Progress on my usual projects has been slow this month, my computer was suffering from severe slow down and a couple of times even shut down with a CPU overheat error.
Korea can be a very hot country, and a lot of expats who come and live here aren't used to all that entails. I'm from the UK where temperatures rarely get above 23°C (73°F) in the summer. Here temperatures above 30°C (86°F) are common, and the humidity can make that even harder to endure. It's not just humans and animals which have trouble in that weather, computer hardware can suffer performance reduction and quickly degrade if it's running at a high temperature for a long time.
If you're running an expensive gaming rig it might already have a state of the art cooling system, but the vast majority of expats won't want to invest in this kind of set-up.
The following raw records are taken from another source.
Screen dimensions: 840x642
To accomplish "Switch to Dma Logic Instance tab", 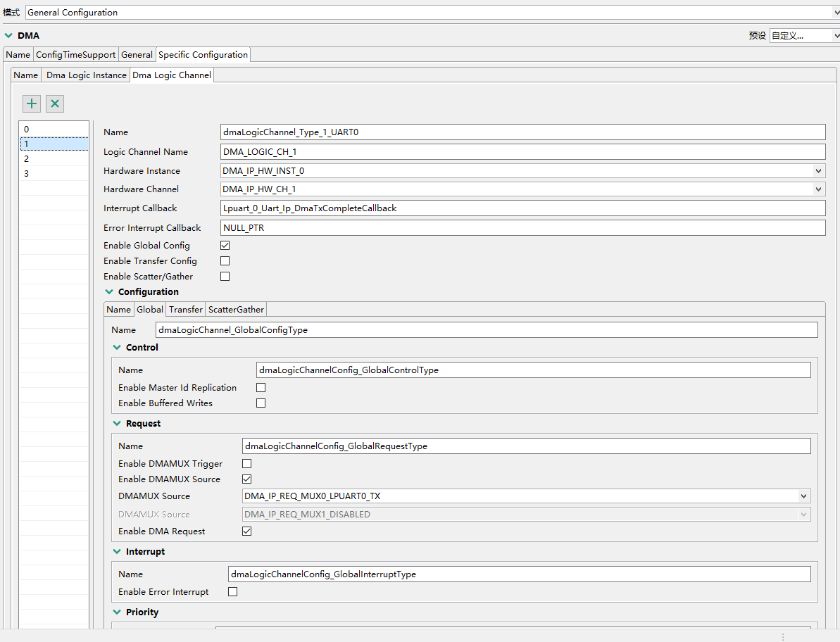I will [x=87, y=75].
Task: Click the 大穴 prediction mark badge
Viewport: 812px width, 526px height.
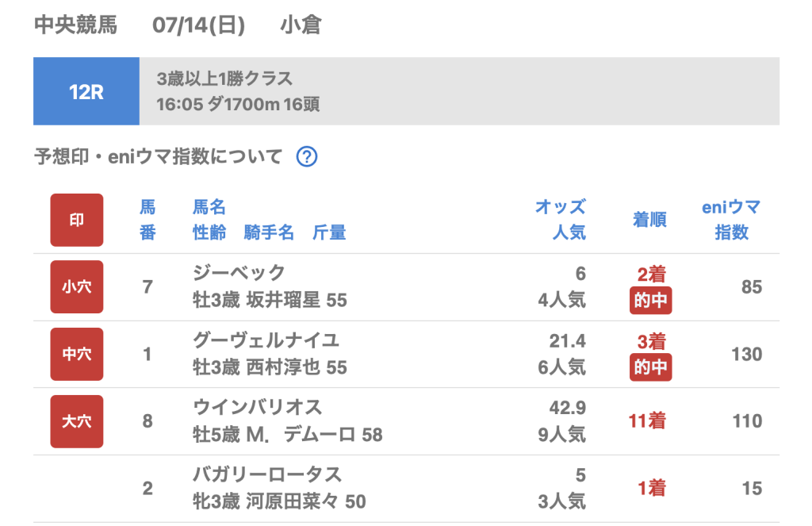Action: coord(77,421)
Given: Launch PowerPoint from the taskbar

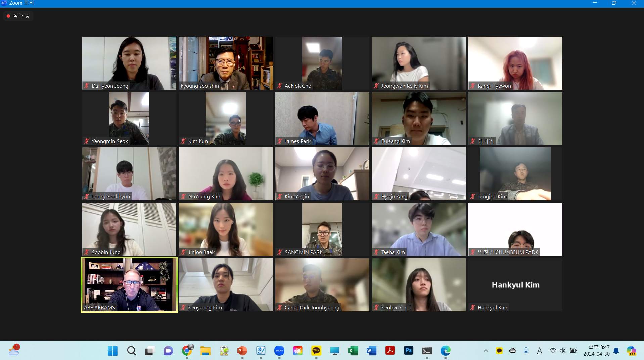Looking at the screenshot, I should click(242, 351).
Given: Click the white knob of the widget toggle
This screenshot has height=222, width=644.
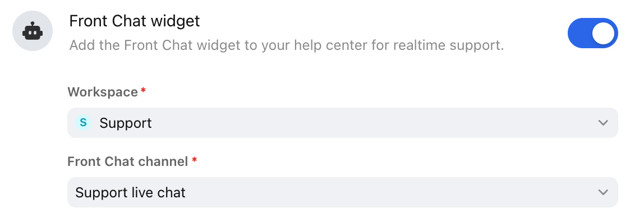Looking at the screenshot, I should coord(603,33).
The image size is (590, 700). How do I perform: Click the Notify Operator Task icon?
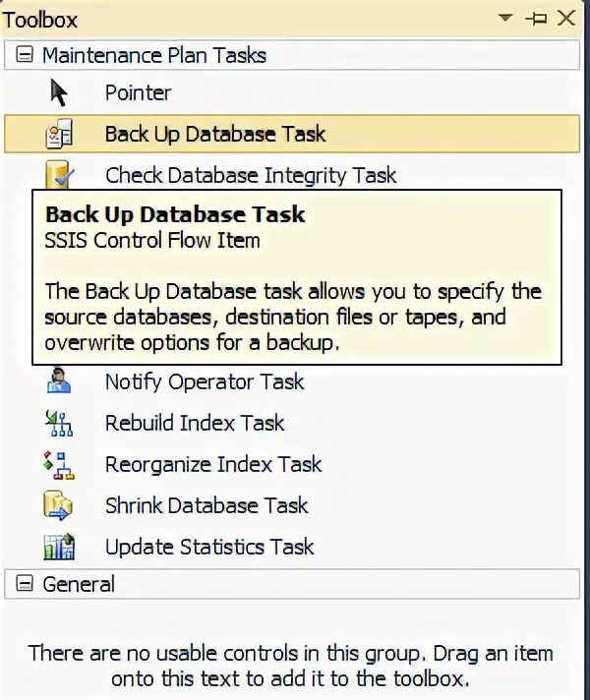point(59,381)
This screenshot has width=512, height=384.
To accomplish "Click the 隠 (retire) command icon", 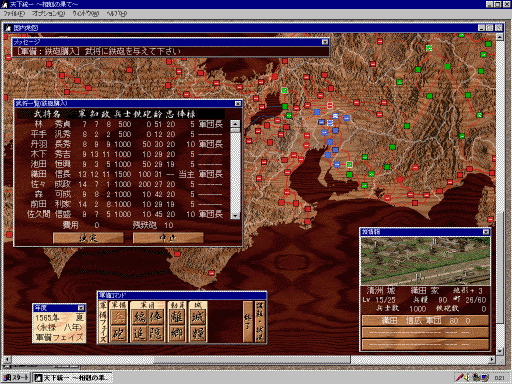I will click(x=156, y=333).
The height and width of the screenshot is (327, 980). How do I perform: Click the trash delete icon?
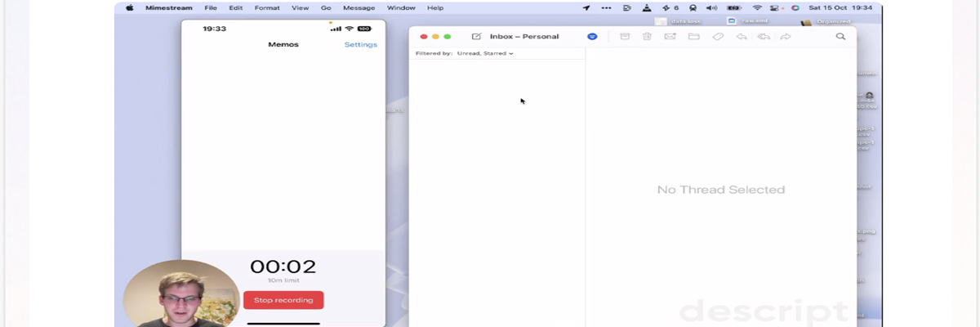[647, 37]
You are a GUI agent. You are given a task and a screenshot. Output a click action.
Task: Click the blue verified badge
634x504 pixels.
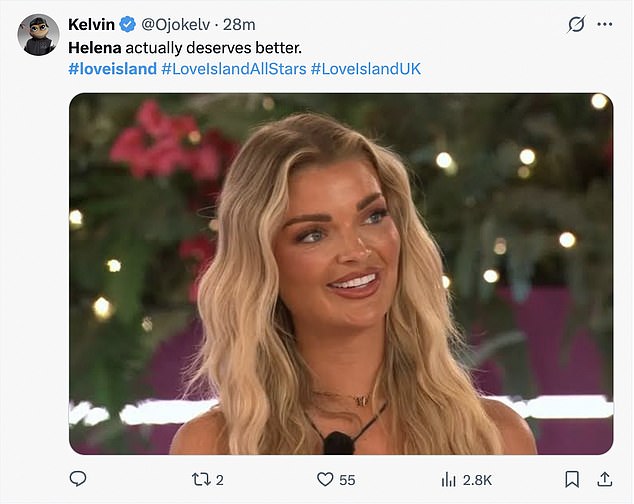coord(128,23)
The computer I use the most is actually the one in my classroom, which is an ancient Windows 7 machine with an integrated graphics card. It's slower than Eric the eel and my students often get bored waiting for it to run a power point presentation or play a song on YouTube. Actually, the computer itself isn't that bad. It's the heat, not the processing power, which is the problem.
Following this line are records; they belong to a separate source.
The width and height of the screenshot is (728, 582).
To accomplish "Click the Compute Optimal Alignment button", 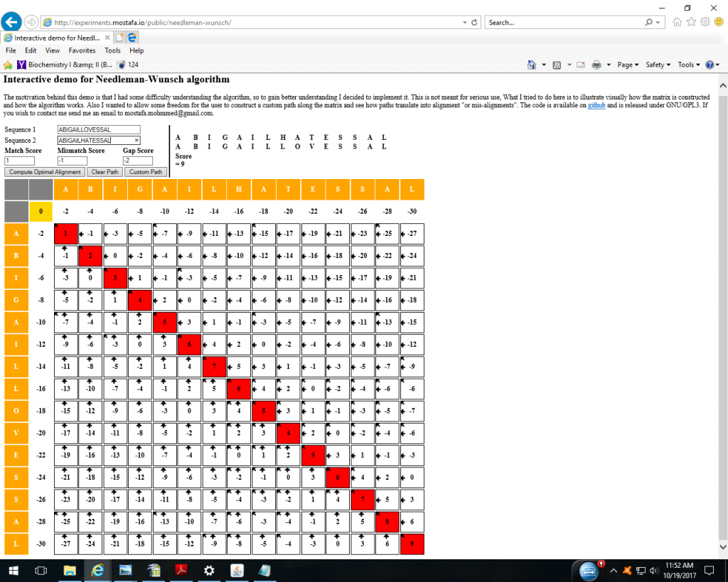I will (x=45, y=172).
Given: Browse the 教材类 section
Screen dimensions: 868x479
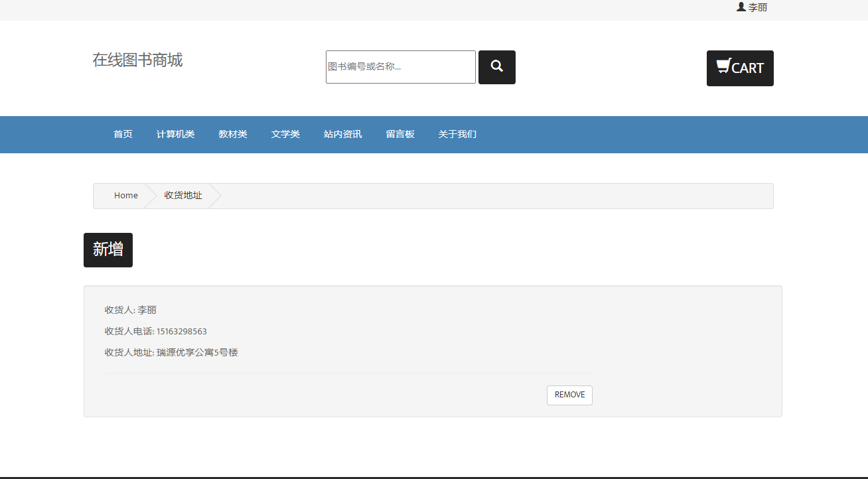Looking at the screenshot, I should click(x=233, y=134).
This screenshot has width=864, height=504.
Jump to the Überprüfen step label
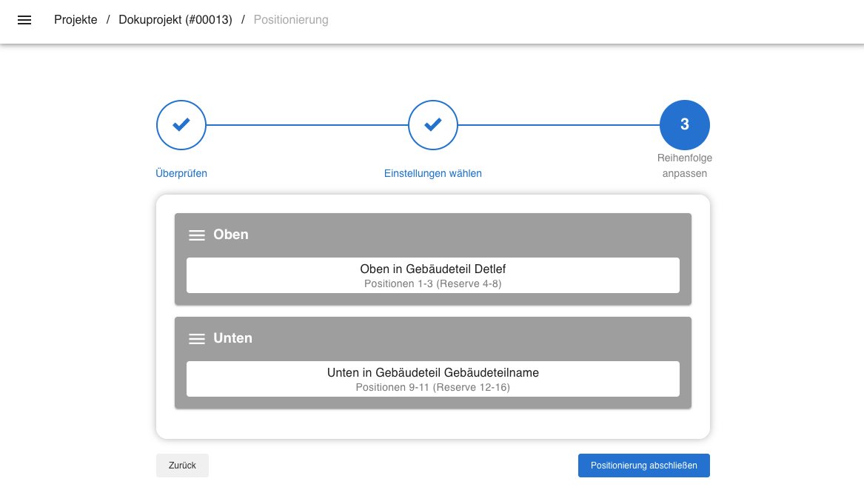click(x=181, y=173)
If you want to know if it's heat that's causing a problem for your computer, you should download a program to check your machine's hardware stats. I use Open Hardware Monitor (It's free!)
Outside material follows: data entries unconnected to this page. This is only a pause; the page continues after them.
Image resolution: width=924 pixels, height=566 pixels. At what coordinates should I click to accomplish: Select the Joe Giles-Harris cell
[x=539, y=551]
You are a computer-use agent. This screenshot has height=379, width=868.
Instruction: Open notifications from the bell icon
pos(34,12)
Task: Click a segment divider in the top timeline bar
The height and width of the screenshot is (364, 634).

If you do decide that heat is the problem, there are a few things you can do to help your computer make it through the summer. If you've got a lap top I recommend shelling out for a cooler stand, and also removing the battery when it's plugged in to the wall and not charging. Don't leave it on a bed or other soft surface because this can completely block the cooling vents. The battery itself can get quite hot and the fans which come as standard in your laptop are unlikely to be rated for tropical conditions.

If you've got a desktop computer (most schools will have one) it's first important to make sure there's plenty of space around the machine. I've seen computers stuffed in to enclosed cabinets, surrounded by fluffy dice or classroom materials or whatever. If the fan openings are covered, it's not going to be able to cool itself at all.
Once you've given your machine some room to breathe, it's time to check for maintenance.
I dont advocate doing this with a work or school computer, but most peoplr should be able to deal with their own pc without any problems.
First open up the side of the desktop and look inside. If the computer is older than a year or two there will be fluff around the fan intakes and even on the motherboard. You can use a vacuum cleaner or compressed air to get rid of the worst of it.

Focus on the area around the power pack at the bottom of the unit, and around the main heatsink (pictured above). Dedicated graphics cards have their own fans which also need cleaning. If the computer is really old, lint will have gotten inside the fan too. If you take care, you can remove the whole heatsink and clean inside with a dry toothbrush or paintbrush. Don't use any cleaning products, you just want to get rid of the lint. You should try to get hold of some fresh thermal paste to apply to the CPU as well before you replace the heatsink.
Hopefully this guide will help your computer to endure the summer heat. If it doesn't and your computer does die, sometimes your computer, or parts of it will be covered by warranty. When my NVIDIA graphics card burned out from heat/humidity a couple of years ago the company shipped me a replacement free of charge because it wasn't supposed to happen.
If you aren't confident performing maintenance on your computer, you might ask a friend or take it to a a local computer repair shop. You could also check if there are any Facebook groups... If it's a school computer, you should start with talking to the IT staff at the school, but I've never had any success there. They might not be very helpful but they should at least be able to take away your slow old machine and replace it with a recently maintained one. Failing that you may just have to put up with it.

 ** Pro tip: if you ever want to add a ° sign in a document on a windows computer, hold down alt and type 176 on the keypad.